• Description of the task:
For every line that contains the string "will", pull that line out of the material below.

• Records supplied:
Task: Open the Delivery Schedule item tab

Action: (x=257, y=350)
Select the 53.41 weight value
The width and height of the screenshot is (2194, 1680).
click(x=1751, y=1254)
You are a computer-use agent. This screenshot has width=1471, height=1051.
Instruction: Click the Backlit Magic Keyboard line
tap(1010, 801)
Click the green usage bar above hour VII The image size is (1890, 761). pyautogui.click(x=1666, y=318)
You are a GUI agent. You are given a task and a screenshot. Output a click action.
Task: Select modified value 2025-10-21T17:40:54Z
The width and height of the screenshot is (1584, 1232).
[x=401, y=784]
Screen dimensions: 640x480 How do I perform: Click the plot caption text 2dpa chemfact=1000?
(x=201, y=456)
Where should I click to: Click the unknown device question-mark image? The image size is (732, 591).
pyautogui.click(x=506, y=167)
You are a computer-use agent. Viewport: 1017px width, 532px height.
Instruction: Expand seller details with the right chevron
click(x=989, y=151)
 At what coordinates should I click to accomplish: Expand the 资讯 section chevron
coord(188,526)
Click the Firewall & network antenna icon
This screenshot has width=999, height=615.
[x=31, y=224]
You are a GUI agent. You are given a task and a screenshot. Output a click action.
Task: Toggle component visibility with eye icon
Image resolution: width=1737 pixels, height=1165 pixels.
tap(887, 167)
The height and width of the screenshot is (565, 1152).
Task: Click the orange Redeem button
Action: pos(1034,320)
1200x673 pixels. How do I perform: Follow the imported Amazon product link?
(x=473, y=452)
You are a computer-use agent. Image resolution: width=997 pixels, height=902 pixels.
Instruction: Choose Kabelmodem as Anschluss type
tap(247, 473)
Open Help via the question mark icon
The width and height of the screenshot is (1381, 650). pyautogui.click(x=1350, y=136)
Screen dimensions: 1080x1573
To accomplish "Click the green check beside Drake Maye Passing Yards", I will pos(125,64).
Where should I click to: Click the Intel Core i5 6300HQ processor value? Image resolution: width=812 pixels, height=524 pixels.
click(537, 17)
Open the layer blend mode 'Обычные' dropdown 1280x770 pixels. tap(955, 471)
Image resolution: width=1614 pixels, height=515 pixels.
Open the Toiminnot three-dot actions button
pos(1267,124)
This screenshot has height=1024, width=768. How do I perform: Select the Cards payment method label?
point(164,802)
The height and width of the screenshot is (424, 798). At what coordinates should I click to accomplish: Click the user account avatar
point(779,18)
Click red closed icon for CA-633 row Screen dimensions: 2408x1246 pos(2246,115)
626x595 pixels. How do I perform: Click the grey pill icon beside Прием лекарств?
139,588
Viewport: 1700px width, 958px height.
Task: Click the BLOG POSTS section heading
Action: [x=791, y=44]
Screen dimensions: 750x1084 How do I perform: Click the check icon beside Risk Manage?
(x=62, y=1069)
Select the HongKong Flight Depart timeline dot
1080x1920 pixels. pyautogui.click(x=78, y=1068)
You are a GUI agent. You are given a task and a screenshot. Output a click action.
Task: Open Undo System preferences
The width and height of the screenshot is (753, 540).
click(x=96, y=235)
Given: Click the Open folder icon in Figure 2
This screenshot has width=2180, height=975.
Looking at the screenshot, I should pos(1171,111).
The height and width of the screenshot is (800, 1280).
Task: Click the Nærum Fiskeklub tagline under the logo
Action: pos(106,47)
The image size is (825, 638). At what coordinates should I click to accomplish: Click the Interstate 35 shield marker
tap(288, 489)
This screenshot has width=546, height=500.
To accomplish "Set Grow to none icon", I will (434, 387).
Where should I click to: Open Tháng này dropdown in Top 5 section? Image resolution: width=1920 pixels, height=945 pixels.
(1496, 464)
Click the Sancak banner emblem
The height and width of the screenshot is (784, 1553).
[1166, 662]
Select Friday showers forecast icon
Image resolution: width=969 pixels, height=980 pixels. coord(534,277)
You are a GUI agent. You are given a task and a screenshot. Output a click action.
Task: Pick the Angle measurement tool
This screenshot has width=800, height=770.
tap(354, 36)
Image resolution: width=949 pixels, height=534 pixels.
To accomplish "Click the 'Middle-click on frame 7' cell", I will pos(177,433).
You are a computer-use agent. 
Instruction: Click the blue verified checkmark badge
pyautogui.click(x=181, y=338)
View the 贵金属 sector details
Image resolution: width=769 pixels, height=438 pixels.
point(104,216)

• Answer box:
To accomplish "Click the green check beside Drake Maye Passing Yards", I will pos(125,64).
To accomplish "Set Grow to none icon", I will (434, 387).
To accomplish "Click the 'Middle-click on frame 7' cell", I will pos(177,433).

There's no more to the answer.